───── Supplied material ─────

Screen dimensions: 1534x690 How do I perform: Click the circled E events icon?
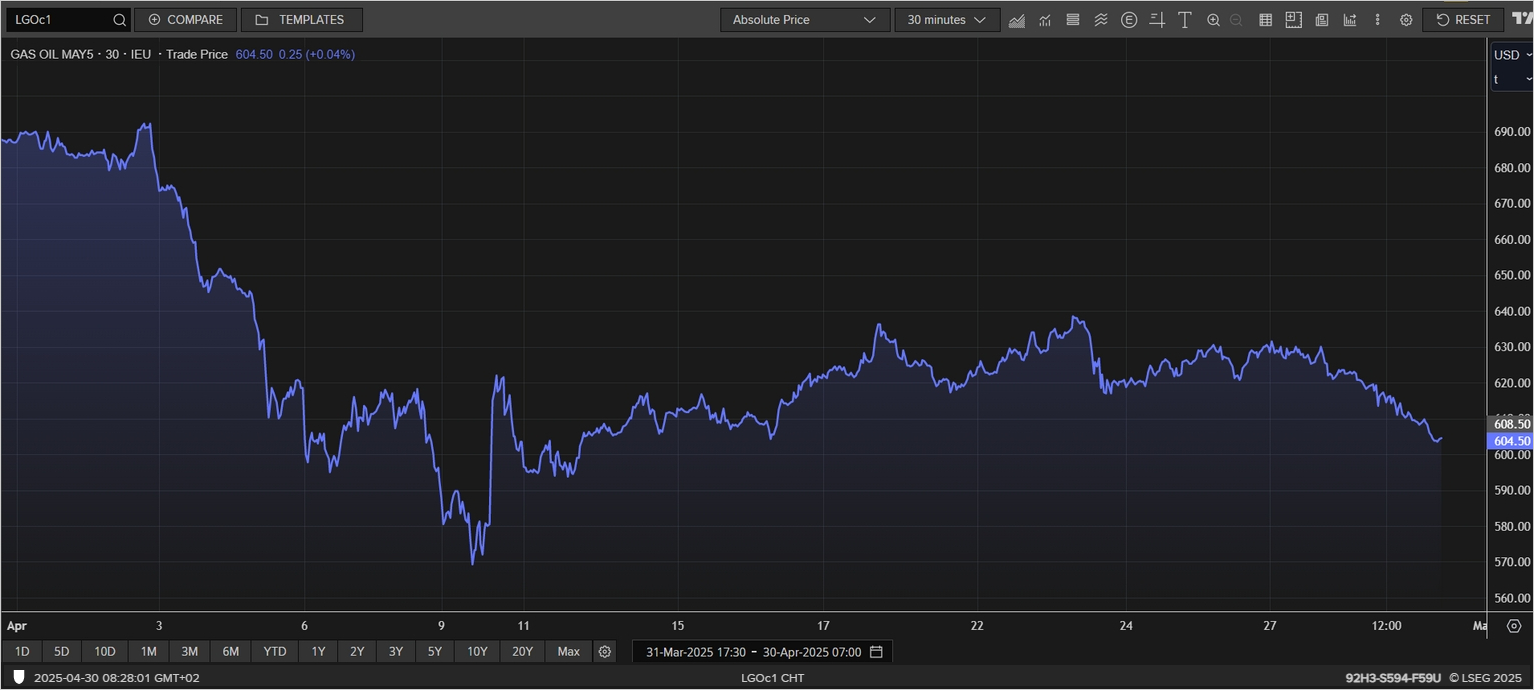[1129, 20]

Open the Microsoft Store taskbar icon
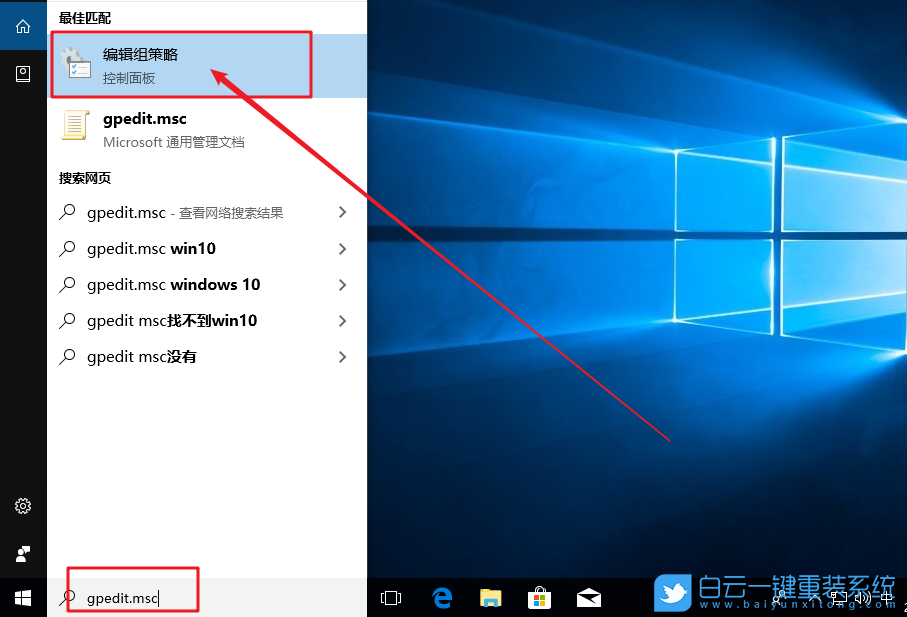tap(539, 597)
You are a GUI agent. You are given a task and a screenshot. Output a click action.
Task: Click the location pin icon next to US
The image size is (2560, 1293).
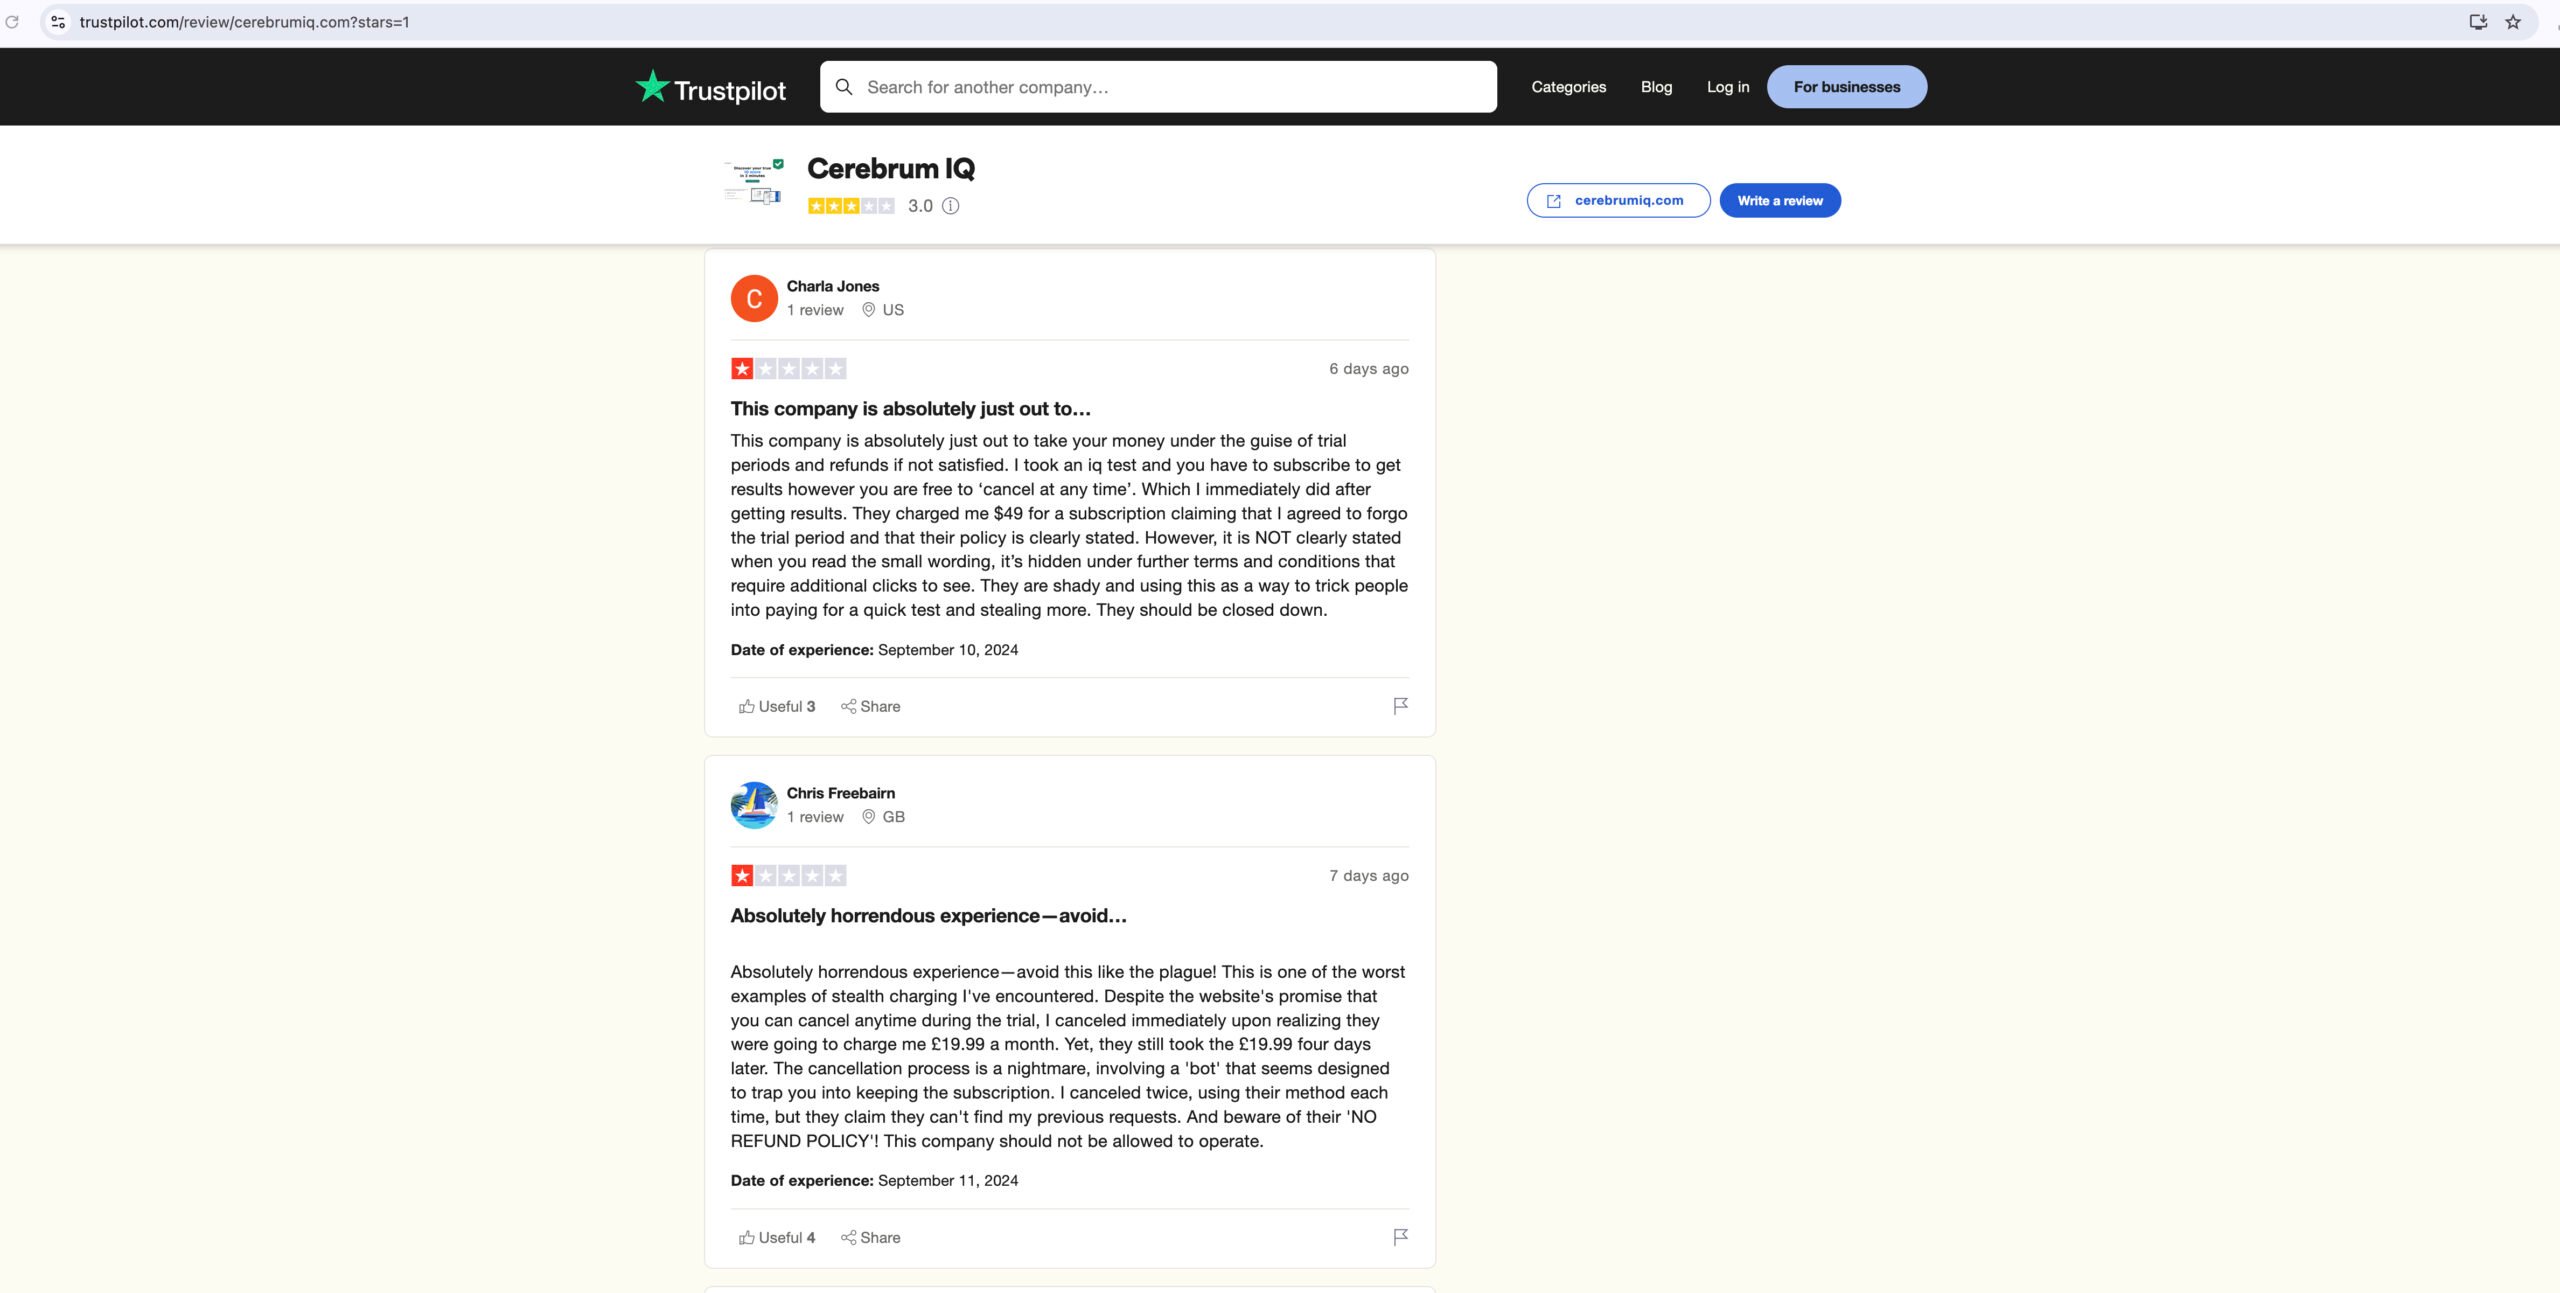pos(869,310)
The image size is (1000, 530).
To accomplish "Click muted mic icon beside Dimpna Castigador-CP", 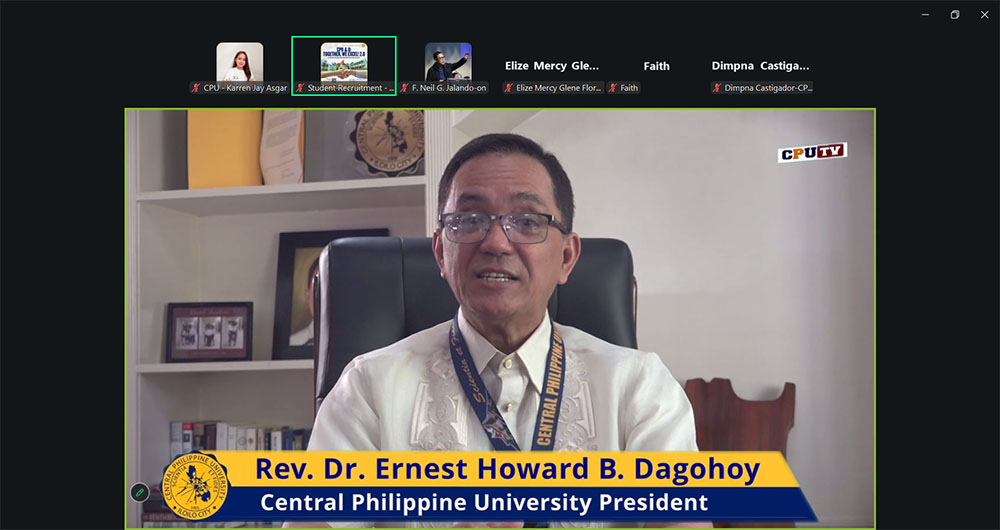I will (x=718, y=88).
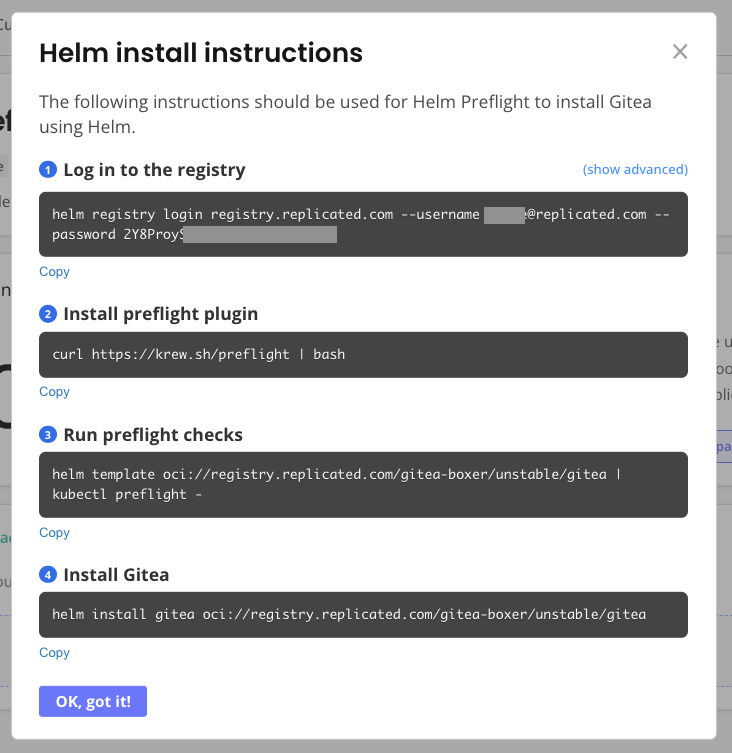Image resolution: width=732 pixels, height=753 pixels.
Task: Click the step 1 number badge
Action: point(48,170)
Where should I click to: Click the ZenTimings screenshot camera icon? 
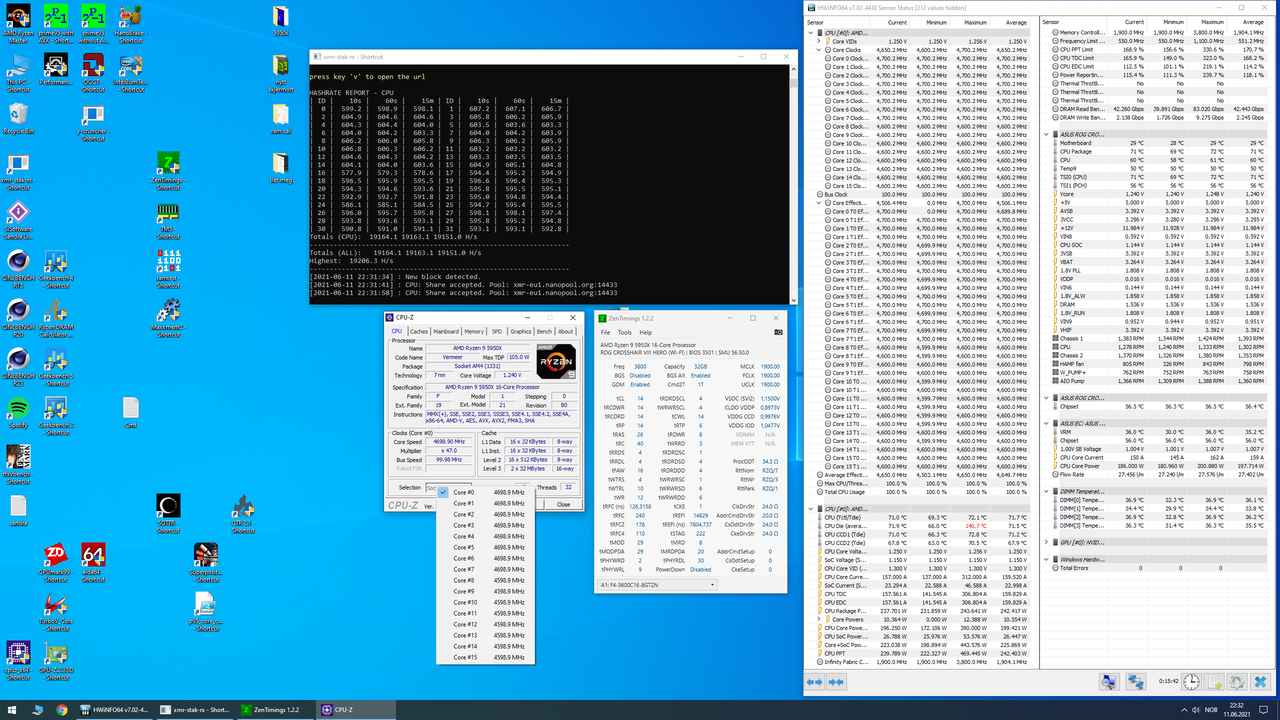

─────

Work to be completed: Find "screenshot" in the data above. Report each line where it appears.

Exercise result:
You are a GUI agent. You are given a task and a screenshot. Output a click action.
Where should I click to: Click the ZenTimings screenshot camera icon? 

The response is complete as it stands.